Since 2001 the Netherlands has shown a sharp upturn in life expectancy (LE) after a longer period of slower improvement. This study assessed whether changes in healthcare expenditure (HCE) explain this reversal in trends in LE. As an alternative explanation, the impact of changes in smoking behavior was also evaluated.
To quantify the contribution of changes in HCE to changes in LE, we estimated a health-production function using a dynamic panel regression approach with data on 19 OECD countries (1980–2009), accounting for temporal and spatial correlation. Smoking-attributable mortality was estimated using the indirect Peto-Lopez method.
As compared to 1990–1999, during 2000–2009 LE in the Netherlands increased by 1.8 years in females and by 1.5 years in males.
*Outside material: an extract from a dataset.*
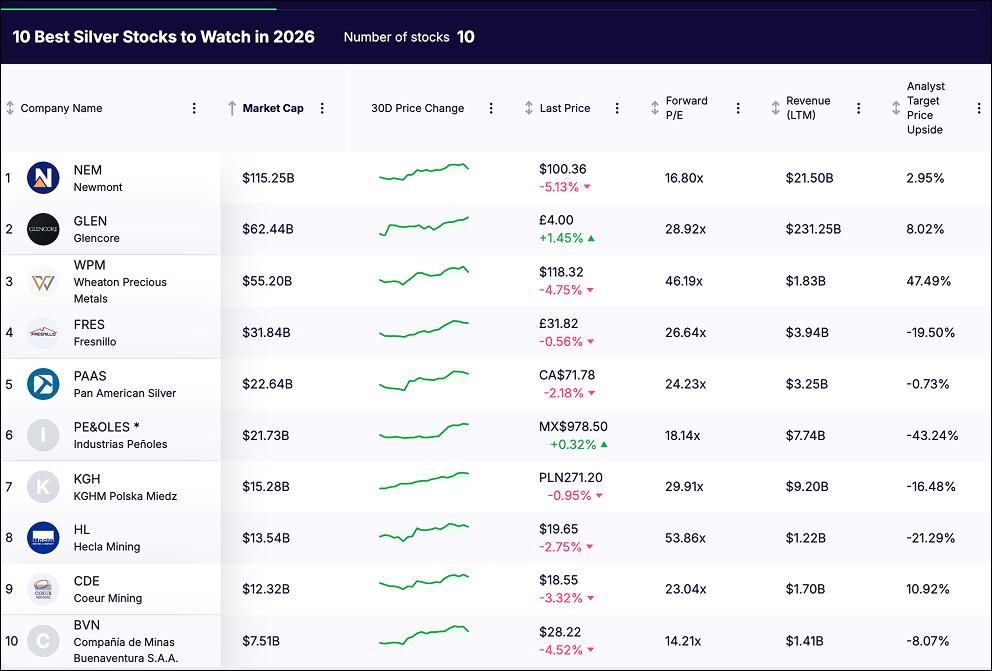The width and height of the screenshot is (992, 671).
Task: Open the KGH ticker link
Action: tap(86, 479)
Whereas changes in the impact of smoking between the two periods made almost no contribution to the acceleration of the increase in LE, changes in the trend of HCE added 0.9 years to the LE increase between 2000 and 2009. The exceptional reversal in the trend of LE and HCE was not found among the other OECD countries.
This study suggests that changes in Dutch HCE, and not in smoking, made an important contribution to the reversal of the trend in LE; these findings support the view that investments in healthcare are increasingly important for further progress in life expectancy.